The traditional way of transpiration is the kayak, the umiak, and the
dogsled. The kayak is a lightweight canoe like hunting boat made of a wood
frame completely covered with sealskin except for a round center opening,
where one person sits. The skin around the person can be tightened to make
the kayak waterproof. The umiak is a larger boat by about 30 feet long and
8 feet wide. It is made of a wood frame covered with walrus skin. It is used
for whaling expeditions and to transport families and goods. The sled is
pulled by a team of native dogs. Until iron runners were introduced, ivory
and whalebone were mainly used. In the last half-century motorboats and
snowmobiles have become important modes of travel.
Traditionally the Inuit men and women dress the same.

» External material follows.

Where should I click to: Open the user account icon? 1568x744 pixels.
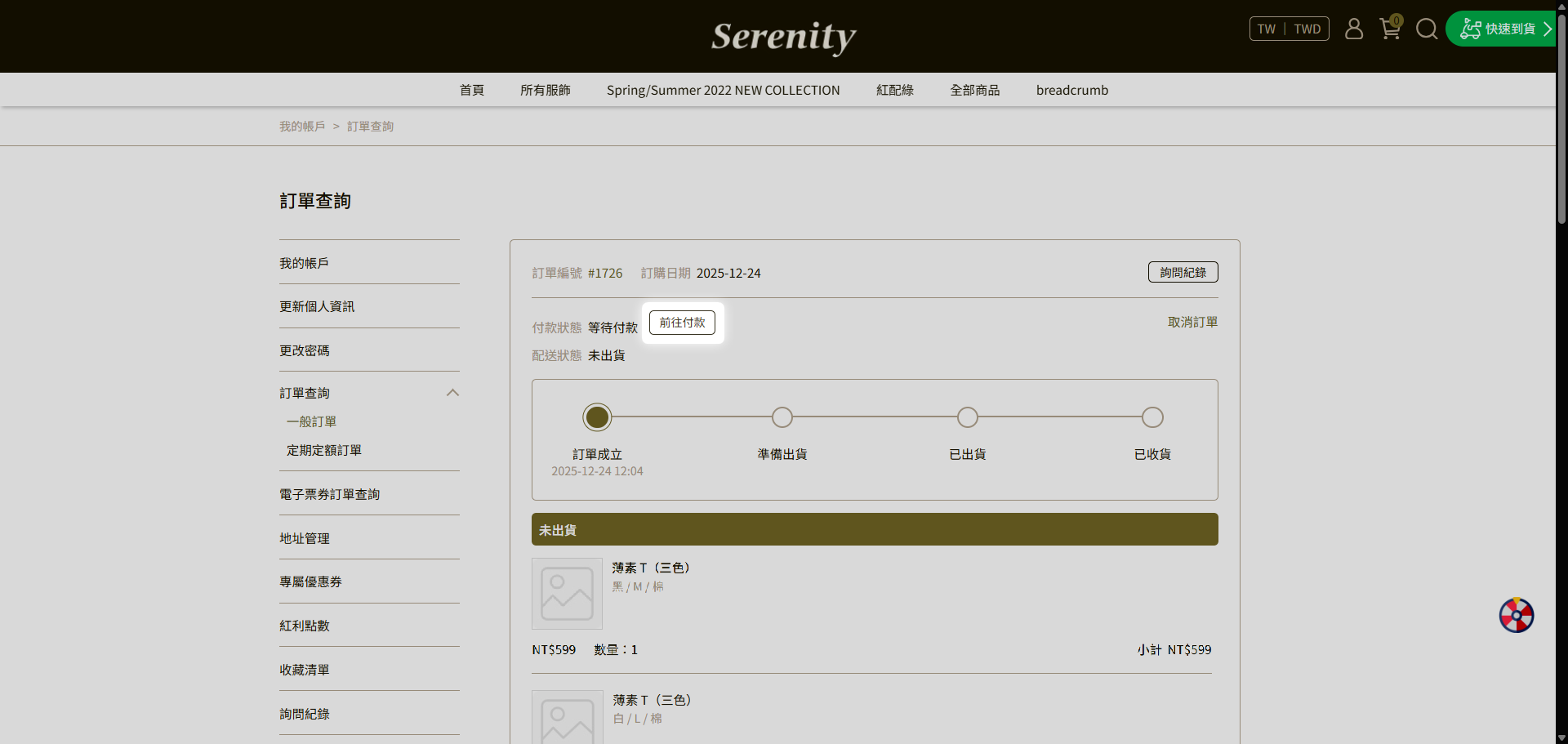(1353, 29)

They wear
waterproof boots, double-layer trousers, and the parka; a tight-fitting
double-layer pullover jacket with a hood, all made of skins and furs. An
enlarged hood forms a convenient cradle for nursing infants.
VIII. Religious Beliefs
Traditionally the Inuit believe in a form of animism. Animism is the
belief that all objects and living beings have a spirit. Everything occurs
through some spirit. Spirits can effect people’s lives intrinsically. Although
prayer can not control them, magical charms and talismans can control
them. The shaman is the person that can best control the spirits. They are
usually consulted to heal illnesses and resolve serious problems. Communal
and individual taboos are observed to avoid offending animal spirits, and
animals killed for food must be handled with prescribed rituals.

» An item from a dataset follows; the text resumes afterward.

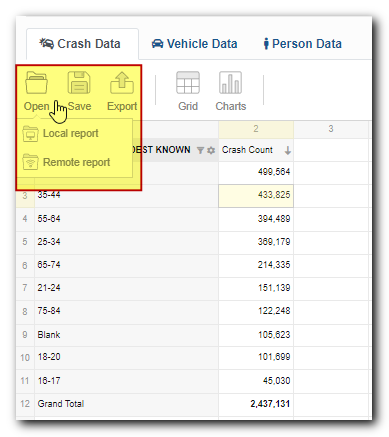Screen dimensions: 389x437
Task: Open filter funnel icon on header
Action: pyautogui.click(x=200, y=150)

Inuit rituals and myths reflect preoccupation with survival in a hostile
environment. Vague beliefs of an afterlife or reincarnation exist, but these
receive little emphasis. Most beliefs center on preparation for the hunt, and
myths tend to deal with the relations that exist between humans, animals,
and the environment. In arctic Canada, Greenland, Labrador, and southern
Alaska, large numbers of Inuit have converted to Christianity.
IX. Adjusting to Change
In the 20th century the Inuit have become more assertive, forming
organizations to represent their interests, such as the Alaska Federation of
Natives. The organizations have been instrumental in resolving land claims
since 1971. In Greenland the 1970’s and 1980’s were marked by a campaign
for home rule from Denmark. In December 1991 the Canadian government
agreed to the creation of a new unit known as Nunavut in eastern Northwest
Territories. Approved in May 1992, it will have an area of about 2 million
square km (about 772,500 square miles). The Inuit people will have political
control and broad economic rights over the territory.
The international Circumpolar Conference, founded in 1977, meets
every three years. It provides a forum for Greenland and North American
Inuit to discuss common problems, lobby for an Inuit voice in the planning of
economic development, and promote the preservation of the environment.
Ray, Dorothy Jean. Aleut and Eskimo Art: Tradition and Innovation in South Alaska. Washington, 1981, 1986. Scholarly survey of traditional and market art. Companion book on North Alaska, 1977.
Burch, Ernest S. Jr. The Eskimos. Oklahoma, 1988. Heavily illustrated introduction to the traditional culture of the Inuit and the Aleut.
Wilder, Edna. Once Upon an Eskimo Time. Alaska Northwest, 1987. An accurate account of Eskimo life before the white man.